┏━━

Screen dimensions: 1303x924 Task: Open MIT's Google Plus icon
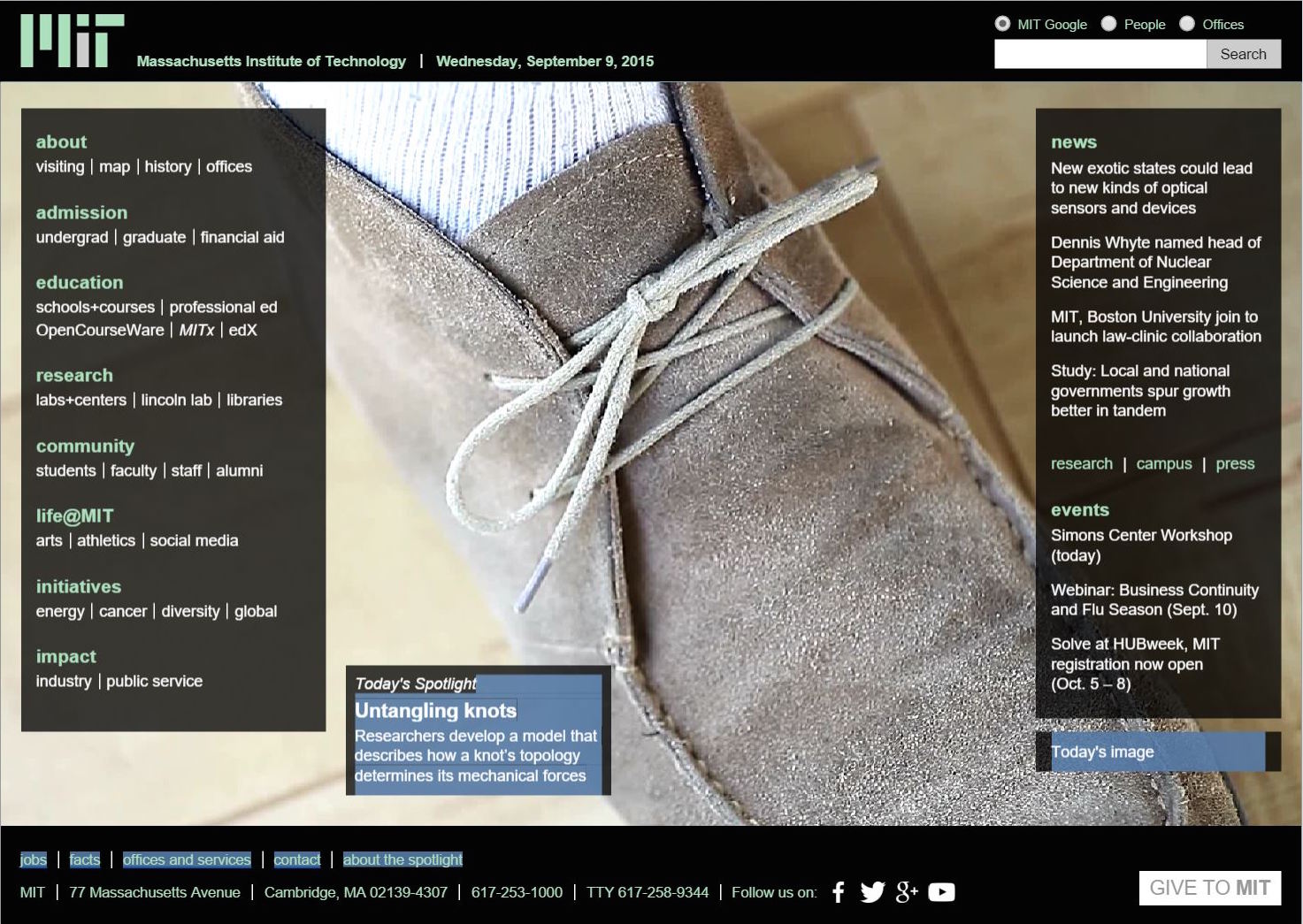coord(907,892)
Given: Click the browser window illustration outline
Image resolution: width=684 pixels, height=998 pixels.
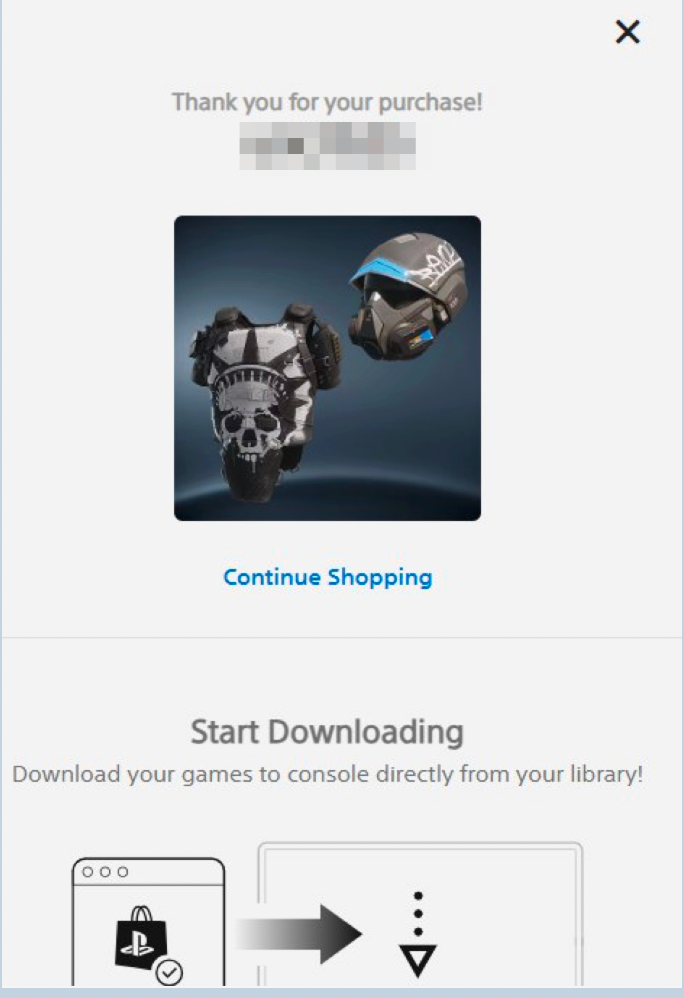Looking at the screenshot, I should coord(148,922).
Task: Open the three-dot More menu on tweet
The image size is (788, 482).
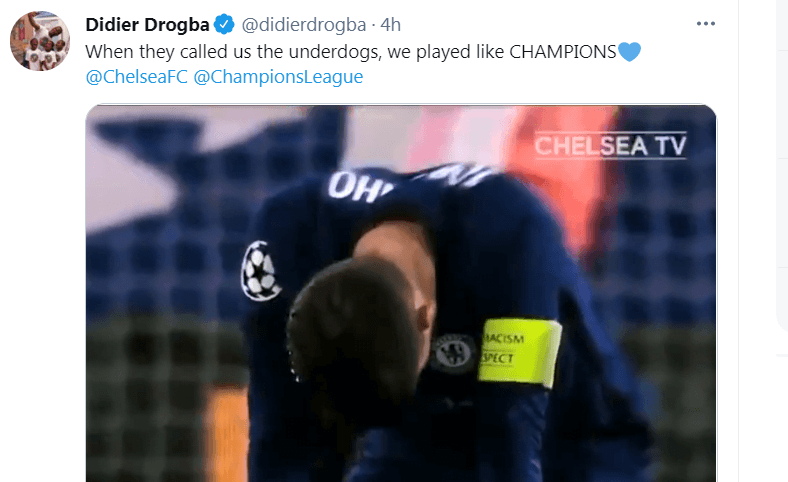Action: 706,24
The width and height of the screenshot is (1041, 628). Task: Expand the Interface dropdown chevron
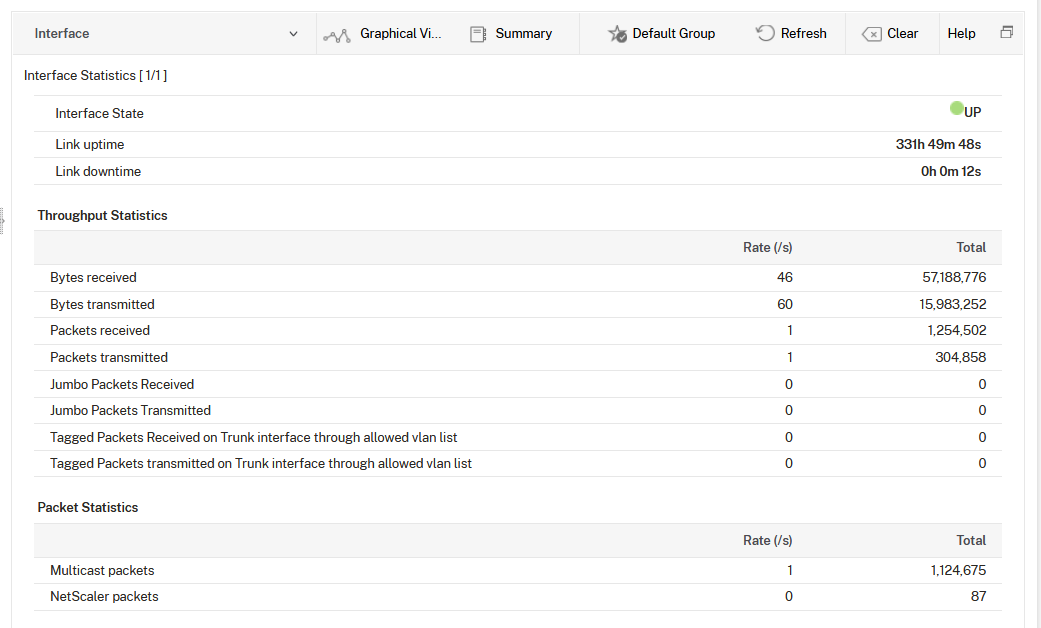tap(293, 34)
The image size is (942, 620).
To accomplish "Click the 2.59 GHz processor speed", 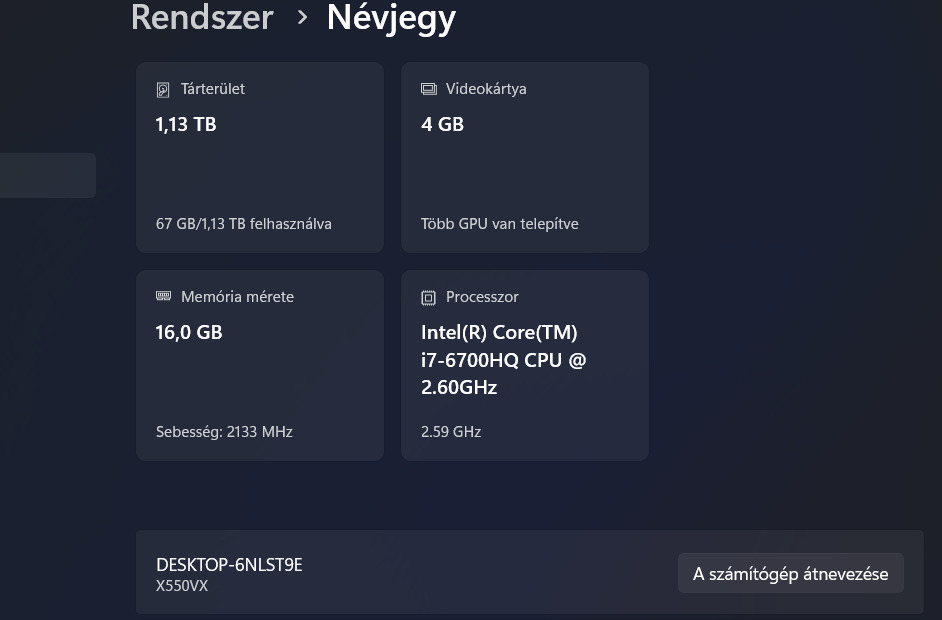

┗━━

▸ **WHAT TO PRODUCE**
Write out the whole listing above word for word, leaving out the pictures.

▸ **THE RESULT**
Screen dimensions: 1303x924 Task: Open MIT's Google Plus icon
coord(907,892)
Given: Click the browser window illustration outline
Image resolution: width=684 pixels, height=998 pixels.
Looking at the screenshot, I should coord(148,922).
Task: Open the three-dot More menu on tweet
The image size is (788, 482).
Action: 706,24
The width and height of the screenshot is (1041, 628). Task: Expand the Interface dropdown chevron
tap(293, 34)
The image size is (942, 620).
To accomplish "Click the 2.59 GHz processor speed", 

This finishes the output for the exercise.